He collaborated with colleagues in different service areas to see if they had similar issues, and they were able to gain a deeper understanding of the problem. From this research and discovery, Makovec developed and leads a new advisory service line within the business.
"You have to be able to understand the broader context of what you're doing and how that aligns with your organization’s objectives," he says. "I was able to bring additive value in an area I was passionate about, but also navigate my own career goals. Once you know what you want, you can then marry that up to what the organization views as critical and make those goals align. You can then make better decisions on how you want to succeed and advance your career."
Entrepreneurs are made, not born, says Teach, though she says there seems to be a propensity for entrepreneurs to run in families.
Teach, who ran a successful chain of Five Guys restaurants, remembers her father's incessant drive to own his own business. An immigrant from the United Kingdom in the 1960s, he opened a health food store in Manhattan and then a produce-selling business. Watching the ups and downs of business ownership, at first, unnerved her and her brother who witnessed days when their father came home with cash and others where the business began to fail.
"My father made a lot of mistakes with his one business, but that is part of being an entrepreneur — that ability to fail," Teach says.
Beck also learned about the ins and outs of owning a business from a young age. His family owned a hair salon and he worked as the only receptionist growing up.
Makovec's family instilled in him the idea that he could create the future he wanted. "My grandfather worked in a factory and provided the opportunity for my dad to go to college," he says. "My dad worked his way up in the company he worked for and taught me that I could be an entrepreneur within an organization."
Encouraging budding business leaders to embrace the entrepreneurial mindset is a cornerstone of Rider's Norm Brodsky College of Business.
"I strongly believe that anyone can be an entrepreneur," says the College's namesake, Norm Brodsky ’64. "Just because you work for a company doesn't mean you can't be an entrepreneur within that company.
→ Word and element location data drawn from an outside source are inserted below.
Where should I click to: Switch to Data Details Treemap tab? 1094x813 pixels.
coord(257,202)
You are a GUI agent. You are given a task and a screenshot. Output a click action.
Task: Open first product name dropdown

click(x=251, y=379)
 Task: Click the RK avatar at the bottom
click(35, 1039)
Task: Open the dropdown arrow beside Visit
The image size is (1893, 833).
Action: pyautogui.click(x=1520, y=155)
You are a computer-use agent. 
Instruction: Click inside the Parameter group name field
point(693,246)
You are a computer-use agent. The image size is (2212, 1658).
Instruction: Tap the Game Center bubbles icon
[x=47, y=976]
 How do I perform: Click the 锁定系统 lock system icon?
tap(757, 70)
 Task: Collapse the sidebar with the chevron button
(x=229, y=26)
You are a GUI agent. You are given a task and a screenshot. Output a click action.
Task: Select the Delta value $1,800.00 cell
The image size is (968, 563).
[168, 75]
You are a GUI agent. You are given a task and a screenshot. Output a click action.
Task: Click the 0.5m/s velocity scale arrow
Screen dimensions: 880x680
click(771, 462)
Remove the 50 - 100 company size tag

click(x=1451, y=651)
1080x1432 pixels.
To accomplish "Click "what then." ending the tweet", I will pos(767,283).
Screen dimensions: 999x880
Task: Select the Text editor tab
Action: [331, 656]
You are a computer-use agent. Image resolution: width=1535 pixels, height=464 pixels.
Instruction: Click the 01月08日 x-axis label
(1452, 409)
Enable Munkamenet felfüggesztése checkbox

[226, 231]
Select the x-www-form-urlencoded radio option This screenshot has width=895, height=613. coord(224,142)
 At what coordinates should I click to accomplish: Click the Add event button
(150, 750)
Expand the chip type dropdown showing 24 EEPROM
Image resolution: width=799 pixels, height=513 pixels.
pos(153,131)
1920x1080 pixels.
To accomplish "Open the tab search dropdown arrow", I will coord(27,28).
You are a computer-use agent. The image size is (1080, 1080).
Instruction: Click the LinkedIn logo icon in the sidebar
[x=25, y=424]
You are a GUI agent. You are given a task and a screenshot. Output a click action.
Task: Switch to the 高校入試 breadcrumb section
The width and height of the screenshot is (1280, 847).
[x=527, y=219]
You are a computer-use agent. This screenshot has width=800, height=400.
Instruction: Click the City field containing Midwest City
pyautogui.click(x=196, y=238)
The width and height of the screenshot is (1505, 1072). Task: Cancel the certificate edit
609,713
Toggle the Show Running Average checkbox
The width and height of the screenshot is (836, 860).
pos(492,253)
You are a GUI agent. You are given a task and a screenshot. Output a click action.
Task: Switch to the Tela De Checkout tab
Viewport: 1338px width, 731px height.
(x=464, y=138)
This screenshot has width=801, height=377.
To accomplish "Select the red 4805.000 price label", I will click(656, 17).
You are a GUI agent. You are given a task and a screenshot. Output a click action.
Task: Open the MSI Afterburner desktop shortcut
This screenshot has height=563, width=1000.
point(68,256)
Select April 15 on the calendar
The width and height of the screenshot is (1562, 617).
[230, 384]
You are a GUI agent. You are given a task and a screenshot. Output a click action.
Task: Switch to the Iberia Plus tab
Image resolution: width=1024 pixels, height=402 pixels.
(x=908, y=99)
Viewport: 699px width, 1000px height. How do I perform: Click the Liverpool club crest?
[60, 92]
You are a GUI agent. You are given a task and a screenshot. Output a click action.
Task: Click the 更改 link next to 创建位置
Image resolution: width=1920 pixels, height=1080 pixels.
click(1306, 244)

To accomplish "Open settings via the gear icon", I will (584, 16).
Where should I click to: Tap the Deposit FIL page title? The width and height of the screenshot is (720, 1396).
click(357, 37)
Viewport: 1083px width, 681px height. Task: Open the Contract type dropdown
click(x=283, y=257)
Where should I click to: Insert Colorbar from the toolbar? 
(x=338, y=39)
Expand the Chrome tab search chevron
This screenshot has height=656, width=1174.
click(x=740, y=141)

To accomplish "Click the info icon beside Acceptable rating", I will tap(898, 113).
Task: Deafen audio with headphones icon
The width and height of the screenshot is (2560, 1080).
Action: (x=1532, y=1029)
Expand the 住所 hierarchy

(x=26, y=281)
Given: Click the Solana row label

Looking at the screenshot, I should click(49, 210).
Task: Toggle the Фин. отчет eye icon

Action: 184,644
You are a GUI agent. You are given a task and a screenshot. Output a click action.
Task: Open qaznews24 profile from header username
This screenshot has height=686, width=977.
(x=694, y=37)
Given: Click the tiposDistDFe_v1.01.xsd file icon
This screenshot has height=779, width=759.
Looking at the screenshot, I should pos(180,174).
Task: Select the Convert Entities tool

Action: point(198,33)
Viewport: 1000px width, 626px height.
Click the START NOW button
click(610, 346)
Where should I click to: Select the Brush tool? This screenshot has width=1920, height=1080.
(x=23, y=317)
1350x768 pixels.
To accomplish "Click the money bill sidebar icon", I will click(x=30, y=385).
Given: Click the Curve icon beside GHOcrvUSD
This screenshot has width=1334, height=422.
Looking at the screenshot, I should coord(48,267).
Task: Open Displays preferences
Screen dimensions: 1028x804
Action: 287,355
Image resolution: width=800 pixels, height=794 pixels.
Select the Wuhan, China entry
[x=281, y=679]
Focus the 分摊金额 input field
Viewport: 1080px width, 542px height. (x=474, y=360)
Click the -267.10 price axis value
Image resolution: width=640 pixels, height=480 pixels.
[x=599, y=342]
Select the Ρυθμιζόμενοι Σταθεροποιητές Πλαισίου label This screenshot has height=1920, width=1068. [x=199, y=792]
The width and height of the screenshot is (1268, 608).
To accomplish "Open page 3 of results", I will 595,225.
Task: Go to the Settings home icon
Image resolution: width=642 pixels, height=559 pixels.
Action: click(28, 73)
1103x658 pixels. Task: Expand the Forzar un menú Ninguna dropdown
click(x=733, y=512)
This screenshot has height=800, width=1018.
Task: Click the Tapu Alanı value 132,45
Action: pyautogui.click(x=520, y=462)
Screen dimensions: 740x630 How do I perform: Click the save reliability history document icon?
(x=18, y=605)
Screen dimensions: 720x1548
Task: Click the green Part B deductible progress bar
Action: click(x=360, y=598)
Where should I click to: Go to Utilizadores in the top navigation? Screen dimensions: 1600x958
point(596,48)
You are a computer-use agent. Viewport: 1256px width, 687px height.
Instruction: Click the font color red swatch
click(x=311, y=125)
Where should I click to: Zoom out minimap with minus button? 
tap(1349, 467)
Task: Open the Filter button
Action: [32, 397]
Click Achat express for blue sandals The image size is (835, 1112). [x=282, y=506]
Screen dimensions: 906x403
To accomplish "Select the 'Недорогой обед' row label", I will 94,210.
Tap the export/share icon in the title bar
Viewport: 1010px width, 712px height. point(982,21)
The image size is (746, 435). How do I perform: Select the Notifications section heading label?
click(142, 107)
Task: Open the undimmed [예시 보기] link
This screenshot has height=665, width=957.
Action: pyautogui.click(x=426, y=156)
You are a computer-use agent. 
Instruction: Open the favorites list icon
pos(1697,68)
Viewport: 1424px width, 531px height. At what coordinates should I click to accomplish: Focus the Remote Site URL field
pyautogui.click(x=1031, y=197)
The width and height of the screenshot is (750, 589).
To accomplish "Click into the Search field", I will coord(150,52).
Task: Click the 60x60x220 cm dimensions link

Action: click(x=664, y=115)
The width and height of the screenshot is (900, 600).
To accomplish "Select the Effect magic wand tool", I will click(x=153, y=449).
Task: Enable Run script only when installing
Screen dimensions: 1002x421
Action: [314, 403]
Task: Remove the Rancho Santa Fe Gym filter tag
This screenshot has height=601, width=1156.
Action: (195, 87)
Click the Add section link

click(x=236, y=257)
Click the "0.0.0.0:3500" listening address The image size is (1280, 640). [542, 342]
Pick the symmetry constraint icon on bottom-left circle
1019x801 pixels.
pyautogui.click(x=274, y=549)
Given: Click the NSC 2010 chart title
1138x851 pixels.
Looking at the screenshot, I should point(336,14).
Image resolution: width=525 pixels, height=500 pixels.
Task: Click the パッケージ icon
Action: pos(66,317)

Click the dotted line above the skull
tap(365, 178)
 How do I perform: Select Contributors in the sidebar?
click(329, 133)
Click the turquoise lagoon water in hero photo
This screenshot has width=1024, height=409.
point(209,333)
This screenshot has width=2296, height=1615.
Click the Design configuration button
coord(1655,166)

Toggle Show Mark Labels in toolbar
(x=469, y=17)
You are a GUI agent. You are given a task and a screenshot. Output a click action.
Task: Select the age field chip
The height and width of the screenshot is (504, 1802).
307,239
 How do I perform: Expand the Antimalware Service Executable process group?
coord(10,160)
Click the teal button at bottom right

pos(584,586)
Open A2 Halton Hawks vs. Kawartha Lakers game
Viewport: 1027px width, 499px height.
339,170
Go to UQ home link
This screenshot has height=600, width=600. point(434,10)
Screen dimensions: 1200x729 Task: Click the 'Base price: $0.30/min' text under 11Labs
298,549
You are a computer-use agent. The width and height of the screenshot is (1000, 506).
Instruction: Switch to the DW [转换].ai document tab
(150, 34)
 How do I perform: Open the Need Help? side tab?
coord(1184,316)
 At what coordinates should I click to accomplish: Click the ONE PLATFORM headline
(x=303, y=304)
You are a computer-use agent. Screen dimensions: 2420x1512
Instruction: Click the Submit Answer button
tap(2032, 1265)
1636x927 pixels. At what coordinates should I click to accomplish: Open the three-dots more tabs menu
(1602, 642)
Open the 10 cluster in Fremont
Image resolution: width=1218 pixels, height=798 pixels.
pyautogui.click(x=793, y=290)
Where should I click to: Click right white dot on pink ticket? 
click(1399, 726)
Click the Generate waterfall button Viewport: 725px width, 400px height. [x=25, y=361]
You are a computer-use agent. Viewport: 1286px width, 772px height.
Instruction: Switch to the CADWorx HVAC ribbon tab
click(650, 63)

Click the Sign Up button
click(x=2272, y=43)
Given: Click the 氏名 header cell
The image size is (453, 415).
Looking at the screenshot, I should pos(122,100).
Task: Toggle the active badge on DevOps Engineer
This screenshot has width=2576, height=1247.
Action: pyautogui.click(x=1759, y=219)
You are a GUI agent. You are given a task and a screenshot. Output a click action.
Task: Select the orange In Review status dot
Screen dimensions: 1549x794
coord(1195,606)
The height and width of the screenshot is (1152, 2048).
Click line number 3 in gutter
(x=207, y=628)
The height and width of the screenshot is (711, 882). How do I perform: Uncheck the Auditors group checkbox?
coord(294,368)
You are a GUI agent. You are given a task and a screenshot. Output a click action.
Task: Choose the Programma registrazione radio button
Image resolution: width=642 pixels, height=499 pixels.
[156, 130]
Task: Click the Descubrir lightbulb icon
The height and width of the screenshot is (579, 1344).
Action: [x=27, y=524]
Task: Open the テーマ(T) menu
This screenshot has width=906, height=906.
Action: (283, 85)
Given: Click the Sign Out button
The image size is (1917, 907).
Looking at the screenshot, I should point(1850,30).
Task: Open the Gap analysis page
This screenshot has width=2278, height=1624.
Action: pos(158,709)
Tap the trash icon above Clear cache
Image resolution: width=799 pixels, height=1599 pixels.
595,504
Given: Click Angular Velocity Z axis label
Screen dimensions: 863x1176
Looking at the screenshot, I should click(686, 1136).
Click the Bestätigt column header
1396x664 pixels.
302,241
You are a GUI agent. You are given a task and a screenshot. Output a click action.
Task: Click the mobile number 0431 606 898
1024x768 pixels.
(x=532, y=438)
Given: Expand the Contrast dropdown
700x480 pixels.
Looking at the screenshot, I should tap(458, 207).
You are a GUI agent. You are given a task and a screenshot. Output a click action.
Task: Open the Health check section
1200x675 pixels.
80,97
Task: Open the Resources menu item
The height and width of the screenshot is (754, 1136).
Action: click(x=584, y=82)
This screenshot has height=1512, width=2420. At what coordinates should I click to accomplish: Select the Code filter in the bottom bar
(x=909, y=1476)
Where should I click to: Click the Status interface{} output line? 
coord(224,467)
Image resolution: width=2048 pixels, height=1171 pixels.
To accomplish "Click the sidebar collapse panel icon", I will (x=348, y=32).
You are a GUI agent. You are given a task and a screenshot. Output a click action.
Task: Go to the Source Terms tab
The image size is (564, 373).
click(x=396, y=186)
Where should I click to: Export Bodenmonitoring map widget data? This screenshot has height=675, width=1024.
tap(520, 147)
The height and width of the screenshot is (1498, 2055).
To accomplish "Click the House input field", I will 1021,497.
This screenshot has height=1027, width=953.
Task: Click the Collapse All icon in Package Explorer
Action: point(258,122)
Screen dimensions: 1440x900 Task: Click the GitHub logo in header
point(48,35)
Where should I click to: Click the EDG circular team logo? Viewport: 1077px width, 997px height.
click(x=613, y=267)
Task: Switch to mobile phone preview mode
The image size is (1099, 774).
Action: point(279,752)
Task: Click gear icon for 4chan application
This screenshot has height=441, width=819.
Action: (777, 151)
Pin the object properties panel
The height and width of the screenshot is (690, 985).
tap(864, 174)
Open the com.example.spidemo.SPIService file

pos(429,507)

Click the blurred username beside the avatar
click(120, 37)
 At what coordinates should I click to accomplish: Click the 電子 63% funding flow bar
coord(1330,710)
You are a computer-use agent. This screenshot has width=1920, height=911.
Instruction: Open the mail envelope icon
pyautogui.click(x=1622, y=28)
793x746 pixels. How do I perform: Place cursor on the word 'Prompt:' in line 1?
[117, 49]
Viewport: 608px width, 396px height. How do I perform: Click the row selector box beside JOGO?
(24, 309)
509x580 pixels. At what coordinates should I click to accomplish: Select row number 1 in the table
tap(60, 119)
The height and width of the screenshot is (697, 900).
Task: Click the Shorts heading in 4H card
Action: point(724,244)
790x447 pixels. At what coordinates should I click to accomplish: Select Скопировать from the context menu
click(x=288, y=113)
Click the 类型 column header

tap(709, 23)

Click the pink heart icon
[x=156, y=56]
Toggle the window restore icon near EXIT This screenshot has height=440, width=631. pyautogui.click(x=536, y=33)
It's a way of thinking."
Brodsky, a long-time entrepreneur who founded eight successful businesses, including Citi Storage, the largest privately owned archive business in the country, is devoted to encouraging this mindset in students.
In 2019, he made a $10 million gift to the College of Business — the largest gift Rider has ever received. Brodsky was instrumental in the development of Rider’s Innovation Intensive Program at the University of Oxford, a collaboration between the University and St. Stephen’s House, that gave 25 Rider students and recent alumni the extraordinary opportunity to interact with and learn from CEOs. In 2018 and 2019, Brodsky and his wife, Elaine, sponsored a student trip to the Inc. 5000 Conference. The invitation-only event has exposed more than a dozen Rider students to the nation’s rising business leaders.
The Brodskys also sponsor the Norm Brodsky Business Concept Competition, which grants a full, four-year scholarship to one high school senior. Eric Voros' concept for a device called Orion's Belt, a product in which a traditional-looking belt transforms into a tourniquet during emergency situations, won him the 2019 competition. Now a freshman global supply chain major with a patent for his product, Voros says becoming an entrepreneur is an attainable goal.
"For some reason most people — especially people my age — have this idea stuck in their head that you need to be older to be an entrepreneur," he says. "Having successful people like Norm Brodsky tell you that anybody can be an entrepreneur is inspiring, and it makes you realize that older isn't an age, so you just need to go for it."